The records below are to be reproduced word for word.
** Opening RECORDED DATA block **
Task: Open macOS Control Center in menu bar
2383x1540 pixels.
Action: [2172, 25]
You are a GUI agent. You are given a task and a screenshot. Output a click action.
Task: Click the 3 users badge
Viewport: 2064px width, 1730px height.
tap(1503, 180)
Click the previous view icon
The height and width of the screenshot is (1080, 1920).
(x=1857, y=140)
** Closing RECORDED DATA block **
** EXERCISE RESPONSE **
Task: Open macOS Control Center in menu bar
2383x1540 pixels.
Action: [2172, 25]
You are a GUI agent. You are given a task and a screenshot. Output a click action.
Task: Click the 3 users badge
Viewport: 2064px width, 1730px height.
tap(1503, 180)
Click the previous view icon
The height and width of the screenshot is (1080, 1920).
(x=1857, y=140)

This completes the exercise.